> [Directions for this task]: Duplicate the records from the line containing "Select the heading Nature of the Complaint" through the line containing "[x=86, y=125]", reproducing each line exactly as it appears and including both end lines.

** START **

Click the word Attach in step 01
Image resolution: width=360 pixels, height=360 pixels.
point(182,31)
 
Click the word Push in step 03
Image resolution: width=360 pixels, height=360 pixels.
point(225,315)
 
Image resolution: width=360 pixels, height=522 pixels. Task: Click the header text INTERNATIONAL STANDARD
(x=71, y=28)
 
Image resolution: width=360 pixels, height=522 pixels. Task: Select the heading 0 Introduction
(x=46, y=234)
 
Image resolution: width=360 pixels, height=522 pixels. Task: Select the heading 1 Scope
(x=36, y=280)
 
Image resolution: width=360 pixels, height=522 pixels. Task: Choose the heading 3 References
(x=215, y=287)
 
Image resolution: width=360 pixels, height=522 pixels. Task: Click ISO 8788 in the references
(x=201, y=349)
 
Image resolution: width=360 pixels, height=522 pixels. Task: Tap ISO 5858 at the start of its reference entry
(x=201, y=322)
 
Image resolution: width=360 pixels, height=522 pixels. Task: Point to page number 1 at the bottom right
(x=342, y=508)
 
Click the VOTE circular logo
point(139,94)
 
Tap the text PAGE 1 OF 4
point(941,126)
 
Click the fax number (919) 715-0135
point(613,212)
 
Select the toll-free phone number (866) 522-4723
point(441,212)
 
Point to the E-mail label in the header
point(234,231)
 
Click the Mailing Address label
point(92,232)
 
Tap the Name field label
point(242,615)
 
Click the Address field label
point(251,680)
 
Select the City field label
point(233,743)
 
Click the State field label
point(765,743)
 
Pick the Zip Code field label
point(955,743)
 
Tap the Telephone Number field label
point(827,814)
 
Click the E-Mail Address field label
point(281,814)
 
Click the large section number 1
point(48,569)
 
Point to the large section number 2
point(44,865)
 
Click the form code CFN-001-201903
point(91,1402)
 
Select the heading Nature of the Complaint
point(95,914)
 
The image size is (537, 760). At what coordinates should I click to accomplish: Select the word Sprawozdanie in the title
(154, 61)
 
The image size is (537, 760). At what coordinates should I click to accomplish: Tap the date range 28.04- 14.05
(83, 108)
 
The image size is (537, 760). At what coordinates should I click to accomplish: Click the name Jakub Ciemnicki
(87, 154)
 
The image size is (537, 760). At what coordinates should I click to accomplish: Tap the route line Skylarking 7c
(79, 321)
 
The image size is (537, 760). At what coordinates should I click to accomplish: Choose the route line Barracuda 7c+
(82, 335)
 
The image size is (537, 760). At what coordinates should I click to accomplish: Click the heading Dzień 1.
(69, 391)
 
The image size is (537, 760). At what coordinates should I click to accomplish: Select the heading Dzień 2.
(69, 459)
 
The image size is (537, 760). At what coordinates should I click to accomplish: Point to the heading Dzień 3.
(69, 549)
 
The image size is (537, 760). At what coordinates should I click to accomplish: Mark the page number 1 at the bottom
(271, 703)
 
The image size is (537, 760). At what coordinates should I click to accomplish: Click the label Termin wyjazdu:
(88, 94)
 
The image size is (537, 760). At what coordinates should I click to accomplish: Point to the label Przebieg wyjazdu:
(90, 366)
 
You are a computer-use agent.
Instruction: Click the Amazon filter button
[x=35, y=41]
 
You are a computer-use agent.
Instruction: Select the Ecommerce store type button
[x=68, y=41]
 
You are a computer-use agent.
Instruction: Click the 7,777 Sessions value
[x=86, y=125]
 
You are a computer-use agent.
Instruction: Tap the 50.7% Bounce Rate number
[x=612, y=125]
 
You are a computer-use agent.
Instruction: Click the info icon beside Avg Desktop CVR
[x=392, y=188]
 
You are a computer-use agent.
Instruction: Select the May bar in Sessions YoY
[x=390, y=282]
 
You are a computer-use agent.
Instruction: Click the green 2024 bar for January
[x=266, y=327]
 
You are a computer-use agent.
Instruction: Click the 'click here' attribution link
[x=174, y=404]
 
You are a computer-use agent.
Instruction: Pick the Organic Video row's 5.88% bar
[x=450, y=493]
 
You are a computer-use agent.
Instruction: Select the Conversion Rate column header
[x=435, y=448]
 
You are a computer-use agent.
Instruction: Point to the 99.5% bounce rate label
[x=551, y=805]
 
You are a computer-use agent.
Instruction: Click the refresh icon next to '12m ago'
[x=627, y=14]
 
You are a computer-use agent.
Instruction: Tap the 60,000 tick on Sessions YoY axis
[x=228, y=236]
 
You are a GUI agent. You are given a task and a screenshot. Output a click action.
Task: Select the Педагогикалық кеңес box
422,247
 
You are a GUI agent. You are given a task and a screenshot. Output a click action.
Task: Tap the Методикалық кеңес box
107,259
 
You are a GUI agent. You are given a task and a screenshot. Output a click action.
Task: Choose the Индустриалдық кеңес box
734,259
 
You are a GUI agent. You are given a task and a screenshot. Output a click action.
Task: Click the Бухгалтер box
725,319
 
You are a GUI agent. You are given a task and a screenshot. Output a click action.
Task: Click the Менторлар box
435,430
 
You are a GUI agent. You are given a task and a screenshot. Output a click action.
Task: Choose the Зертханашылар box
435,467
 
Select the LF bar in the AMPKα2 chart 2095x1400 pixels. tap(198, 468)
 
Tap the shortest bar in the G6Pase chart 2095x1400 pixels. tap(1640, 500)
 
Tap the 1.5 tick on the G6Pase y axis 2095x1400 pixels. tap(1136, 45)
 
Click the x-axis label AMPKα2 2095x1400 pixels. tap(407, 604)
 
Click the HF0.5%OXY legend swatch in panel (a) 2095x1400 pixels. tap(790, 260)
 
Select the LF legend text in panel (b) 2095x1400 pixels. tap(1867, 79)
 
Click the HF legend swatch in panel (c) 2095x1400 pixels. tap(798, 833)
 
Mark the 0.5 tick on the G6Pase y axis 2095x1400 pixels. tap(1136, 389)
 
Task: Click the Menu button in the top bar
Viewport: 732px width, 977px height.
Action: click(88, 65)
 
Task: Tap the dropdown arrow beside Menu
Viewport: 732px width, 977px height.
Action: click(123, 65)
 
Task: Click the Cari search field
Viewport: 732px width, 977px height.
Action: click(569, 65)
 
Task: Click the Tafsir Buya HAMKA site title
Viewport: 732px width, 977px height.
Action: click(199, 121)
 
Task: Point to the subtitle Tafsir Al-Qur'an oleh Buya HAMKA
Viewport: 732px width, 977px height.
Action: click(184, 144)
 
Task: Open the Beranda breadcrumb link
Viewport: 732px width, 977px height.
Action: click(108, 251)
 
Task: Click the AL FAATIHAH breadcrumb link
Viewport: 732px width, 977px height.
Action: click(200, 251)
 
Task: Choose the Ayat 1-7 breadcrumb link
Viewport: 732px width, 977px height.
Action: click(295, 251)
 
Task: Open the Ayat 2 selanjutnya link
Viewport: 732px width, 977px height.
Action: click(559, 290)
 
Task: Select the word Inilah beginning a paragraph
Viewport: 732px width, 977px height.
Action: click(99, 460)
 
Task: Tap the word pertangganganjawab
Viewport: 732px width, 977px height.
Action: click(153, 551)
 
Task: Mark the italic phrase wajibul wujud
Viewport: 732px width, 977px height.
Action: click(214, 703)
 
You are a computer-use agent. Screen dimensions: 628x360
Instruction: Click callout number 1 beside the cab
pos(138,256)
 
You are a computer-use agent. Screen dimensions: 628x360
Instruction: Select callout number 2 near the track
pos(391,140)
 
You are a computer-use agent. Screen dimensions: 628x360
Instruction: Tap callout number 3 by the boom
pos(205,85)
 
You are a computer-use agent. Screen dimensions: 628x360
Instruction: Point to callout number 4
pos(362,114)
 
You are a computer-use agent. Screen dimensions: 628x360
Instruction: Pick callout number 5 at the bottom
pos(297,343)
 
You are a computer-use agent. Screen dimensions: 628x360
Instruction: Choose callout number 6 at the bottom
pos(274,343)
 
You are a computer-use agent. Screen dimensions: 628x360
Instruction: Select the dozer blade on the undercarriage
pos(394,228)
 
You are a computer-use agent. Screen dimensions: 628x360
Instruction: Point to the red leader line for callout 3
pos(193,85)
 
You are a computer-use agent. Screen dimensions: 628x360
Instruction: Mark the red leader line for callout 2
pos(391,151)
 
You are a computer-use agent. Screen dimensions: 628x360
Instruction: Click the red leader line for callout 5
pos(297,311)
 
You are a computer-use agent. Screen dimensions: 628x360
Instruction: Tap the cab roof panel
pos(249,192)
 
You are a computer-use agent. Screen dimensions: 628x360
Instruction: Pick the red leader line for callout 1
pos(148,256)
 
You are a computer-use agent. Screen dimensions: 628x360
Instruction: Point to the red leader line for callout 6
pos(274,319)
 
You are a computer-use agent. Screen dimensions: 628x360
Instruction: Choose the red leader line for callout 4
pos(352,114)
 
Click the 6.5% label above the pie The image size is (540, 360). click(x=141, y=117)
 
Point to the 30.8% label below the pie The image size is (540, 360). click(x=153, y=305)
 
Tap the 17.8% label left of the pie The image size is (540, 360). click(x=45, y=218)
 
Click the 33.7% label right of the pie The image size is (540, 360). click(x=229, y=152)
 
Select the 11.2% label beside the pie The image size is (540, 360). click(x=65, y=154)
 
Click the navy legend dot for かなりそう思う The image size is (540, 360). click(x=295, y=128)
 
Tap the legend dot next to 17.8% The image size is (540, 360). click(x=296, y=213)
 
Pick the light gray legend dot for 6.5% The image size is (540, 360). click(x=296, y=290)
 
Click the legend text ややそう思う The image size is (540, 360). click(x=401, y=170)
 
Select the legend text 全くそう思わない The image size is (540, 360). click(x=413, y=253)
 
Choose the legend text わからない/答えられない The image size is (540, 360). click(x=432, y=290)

** END **

> [Reply]:
Select the heading Nature of the Complaint
point(95,914)
 
The image size is (537, 760). At what coordinates should I click to accomplish: Select the word Sprawozdanie in the title
(154, 61)
 
The image size is (537, 760). At what coordinates should I click to accomplish: Tap the date range 28.04- 14.05
(83, 108)
 
The image size is (537, 760). At what coordinates should I click to accomplish: Click the name Jakub Ciemnicki
(87, 154)
 
The image size is (537, 760). At what coordinates should I click to accomplish: Tap the route line Skylarking 7c
(79, 321)
 
The image size is (537, 760). At what coordinates should I click to accomplish: Choose the route line Barracuda 7c+
(82, 335)
 
The image size is (537, 760). At what coordinates should I click to accomplish: Click the heading Dzień 1.
(69, 391)
 
The image size is (537, 760). At what coordinates should I click to accomplish: Select the heading Dzień 2.
(69, 459)
 
The image size is (537, 760). At what coordinates should I click to accomplish: Point to the heading Dzień 3.
(69, 549)
 
The image size is (537, 760). At what coordinates should I click to accomplish: Mark the page number 1 at the bottom
(271, 703)
 
The image size is (537, 760). At what coordinates should I click to accomplish: Click the label Termin wyjazdu:
(88, 94)
 
The image size is (537, 760). At what coordinates should I click to accomplish: Point to the label Przebieg wyjazdu:
(90, 366)
 
You are a computer-use agent.
Instruction: Click the Amazon filter button
[x=35, y=41]
 
You are a computer-use agent.
Instruction: Select the Ecommerce store type button
[x=68, y=41]
 
You are a computer-use agent.
Instruction: Click the 7,777 Sessions value
[x=86, y=125]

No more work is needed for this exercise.